# Matching pair of original Coppertone 1965 J-33 2 speed Stingrays



## vastingray (Apr 5, 2020)

Matching pair of original paint J-33 Stingrays both are shortys Dec-64 and March 65


----------



## A.S.BOLTNUT (Apr 5, 2020)

You never cease to amaze me , I would definitely like to see a pic of the entire herd!

Rafael


----------



## geosbike (Apr 5, 2020)

very nice


----------



## vastingray (Apr 5, 2020)

A.S.BOLTNUT said:


> You never cease to amaze me , I would definitely like to see a pic of the entire herd!
> 
> Rafael



Thanks so much


----------



## vastingray (Apr 5, 2020)

geosbike said:


> very nice



Thanks so much


----------



## PCHiggin (Apr 6, 2020)

════════

Continue the forum thread about the matching pair of Coppertone J-33 Stingrays from the point where it stops. The records are unrelated to the thread above and should be treated as separate material.

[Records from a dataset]
════════

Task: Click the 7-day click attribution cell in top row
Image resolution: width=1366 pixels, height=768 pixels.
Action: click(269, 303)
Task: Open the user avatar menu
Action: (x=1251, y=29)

════════

### Exercise answer
Very Cool,When did they switch to the longer frame?


----------



## Jaxon (Apr 6, 2020)

Very nice pair.  The collection grows!


----------



## vastingray (Apr 6, 2020)

PCHiggin said:


> Very Cool,When did they switch to the longer frame?



April of 65


----------



## jrcarz (Apr 6, 2020)

Send more J33 Super Deluxe pics.
Awesome bikes


----------



## Uni-Bike Lou (Apr 11, 2020)

Your dog wants to ride!

very cool bikes!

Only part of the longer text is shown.